En señores y señoritos las camisas de Irlanda y de estopilla lisa; las levitas negras de paño en primavera, con alamares; las casacas negras o azules, con botones amarillos; los chalecos de cotonía de rayas moradas o blancos y lisos; los pantalones azules, las medias inglesas de hilo o las francesas de seda .

Gabriel Ferry, nacido en Grenoble, Francia, en 1809, llegó hasta México y en su libro Escenas de la vida mexicana en 1825 cuenta: La Alameda de México forma un cuadrilongo cercado de un muro. En cada uno de sus ángulos hay una verja de hierro para el paso de los coches, los jinetes y los peones. Las carrozas doradas del país se cruzan incesantemente con los coches europeos, y los ricos arneses de los caballos mexicanos destacan con todo su brillo al lado de la modesta silla inglesa.

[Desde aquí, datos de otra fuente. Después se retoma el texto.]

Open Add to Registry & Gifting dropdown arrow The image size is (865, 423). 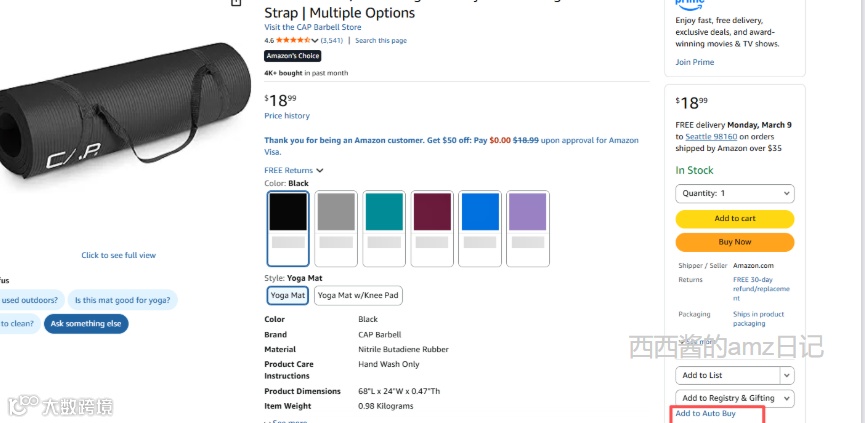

Detrás de las portezuelas cuyos cristales se mantienen siempre medio cerrados, se descubren sus hermosas diademas de cabello negro, cuyo brillo sedoso hace destacar algunas flores naturales, mientras que el extranjero contempla extasiado su sonrisa seductora y sus inimitables gestos, en los cuales la viveza se une tan graciosamente a la negligencia .

Aquello fue siglos atrás. Hoy se escribirán otras crónicas e historias. Tenemos la oportunidad de abandonar el vicio de creer que todo tiempo pasado fue mejor.